Die Türme von China
Eine kühne Vision. Atemberaubend. Schwindel erregend. Zwischen verstopften Magistralen und endlosen Platten-Burgen ragt die Zentrale des chinesischen Staatsfernsehens CCTV in den Himmel über Peking. Ein Bauwerk, das alle Dimensionen sprengt und Besucher zum Staunen bringt. „Sitzende Hose“ nennen die Chinesen das gigantische Gebäude. Eines von vielen Beispielen moderner Hochhausarchitektur, die in China wie Pilze aus dem Boden schießen.
2002 erhielten der Niederländer Rem Koolhaas und sein deutscher Partner Ole Scheeren den faszinierenden wie heiklen Auftrag. Sie entwarfen für die boomende Hauptstadt Peking ein gigantisches Medienzentrum, das alles in den Schatten stellt. Ein Bau für die Propagandazentrale des zentral gelenkten Fernsehens, das als Wahrzeichen für den Fortschritt des Landes verstanden werden soll.
Das Ganze ist in eine Form des Hochhauses gepackt, die noch nie ausprobiert wurde. Alles ist schräg, kippt über die Kanten, taumelnde Türme. Es gab keine Vorbilder. Niemand zuvor hatte so etwas Komplexes geplant. Alle Produktionsstätten, die Studios, die Werkstätten, die Technik, die gesamte Verwaltung – alles unter einem Dach. Eines der größten Gebäude der Welt, ein Turm von Babylon des 21. Jahrhunderts. Der winkelförmige Querriegel ist so lang wie eine ganze Berliner Häuserzeile.
Das CCTV-Hauptquartier des Staatsfernsehens ist ein öffentlich zugängliches Haus mit Restaurants, einsehbaren Studios und ein Medienmuseum. Ganz oben im 76. Stockwerk, eine Überraschung. Nicht die übliche Chefetage, sondern der größte öffentliche Platz, der je in einem Hochhaus errichtet wurde.

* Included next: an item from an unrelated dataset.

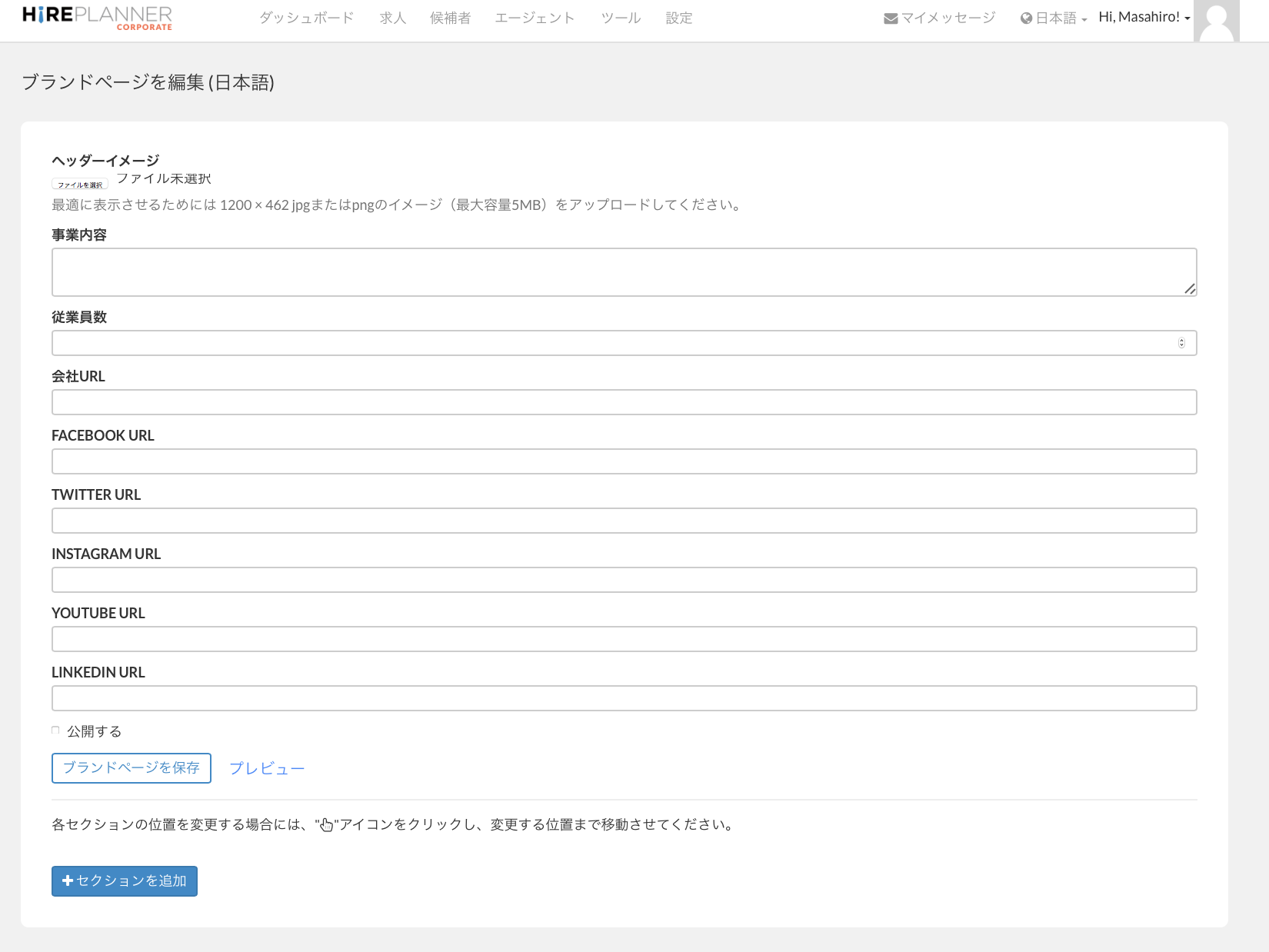Image resolution: width=1269 pixels, height=952 pixels.
Task: Open the ツール menu
Action: click(621, 18)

Die Botschaft: Die obere Etage gehört allen. Statt der Büros der Direktoren, ein Glasloch, das in den Abgrund schauen lässt.
China will an die Spitze, um jeden Preis. Größer, höher, mächtiger als je zuvor. Hochhäuser sind Monumente dieses neuen Selbstbewusstseins. Der CCTV-Tower des Staats-Fernsehens hatte Vorbildfunktion. Viele weitere beeindruckende Bauten sind in kürzester Zeit entstanden. Ob der Mut auch reicht, einen klaren Blick auf das Alltagschina mit Korruption, Schulden und neuer Armut zu werfen, ist eine andere Frage. An vielen Tagen im Jahr sind die gigantischen Kathedralen der Moderne nur noch schemenhaft zu erkennen. Sie versinken schlicht und einfach im Smog. Da hilft auch keine Klimaanlage mehr.